Exactly, the behavior is as expected. However, the question arises: how is this achieved at the code level? Read on!

Dynamically Controlling debug_level via procfs

Let's answer the above question—how is it implemented in the code? It's actually quite simple:

1. First, in the kernel module's init code, we must create our procfs directory, using the kernel module's name:

static struct proc_dir_entry *gprocdir;
[...]
gprocdir = proc_mkdir(OURMODNAME, NULL);

2. Also in the init code, create the procfs file that controls the "debug level" item:

// ch2/procfs_simple_intf/procfs_simple_intf.c
[...]
#define PROC_FILE1           "llkdproc_debug_level"
#define PROC_FILE1_PERMS     0644
[...]
static int __init procfs_simple_intf_init(void)
{
    int stat = 0;
    [...]
    /* 1. Create the PROC_FILE1 proc entry under the parent dir OURMODNAME;
     * this will serve as the 'dynamically view/modify debug_level' 
     * (pseudo) file */
    if (!proc_create(PROC_FILE1, PROC_FILE1_PERMS, gprocdir,
                     &fops_rdwr_dbg_level)) {
    [...]
    pr_debug("proc file 1 (/proc/%s/%s) created\n", OURMODNAME, PROC_FILE1);
    [...]

Here we used the proc_create() API to create the procfs file and "hooked" it up with the provided file_operations structure.

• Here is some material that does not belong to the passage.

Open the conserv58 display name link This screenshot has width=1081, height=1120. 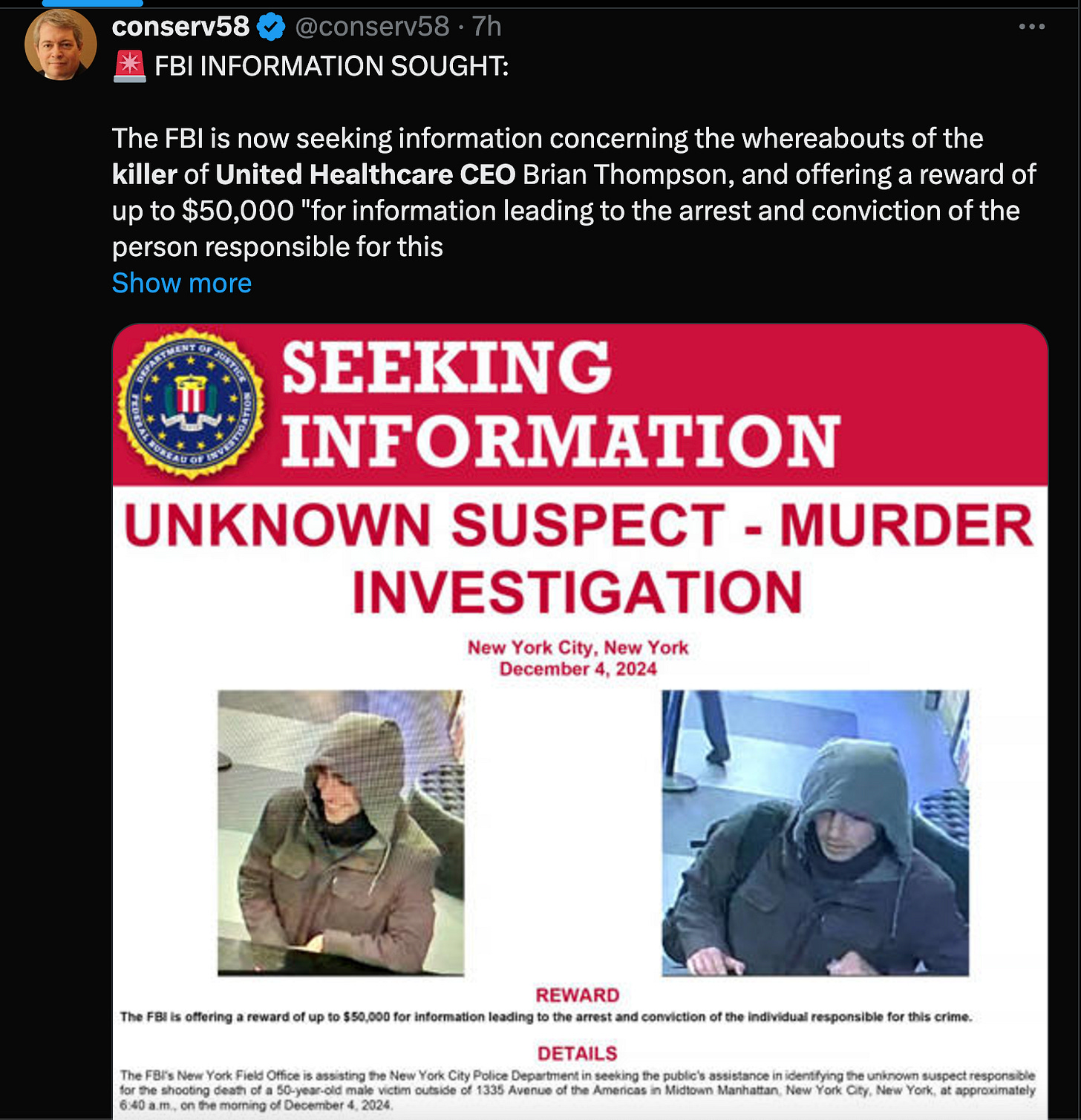[x=180, y=27]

3. The fops structure (technically struct file_operations) is the key data structure here. As we learned in Chapter 1, Writing a Simple misc Character Device Driver, this is where we assign functionality to various file operations on a device, or in this case, a procfs file. Here is our code to initialize the fops:

static const struct file_operations fops_rdwr_dbg_level = {
    .owner = THIS_MODULE,
    .open = myproc_open_dbg_level,
    .read = seq_read,
    .write = myproc_write_debug_level,
    .llseek = seq_lseek,
    .release = single_release,
};

4. The .open method of the fops points to a function we must define:

static int myproc_open_dbg_level(struct inode *inode, struct file *file)
{
    return single_open(file, proc_show_debug_level, NULL);
}

Using the kernel's single_open() API, we register the fact that whenever this file is read—ultimately performed via a user-space read(2) system call—procfs will "callback" our proc_show_debug_level() routine (the second parameter passed to single_open()).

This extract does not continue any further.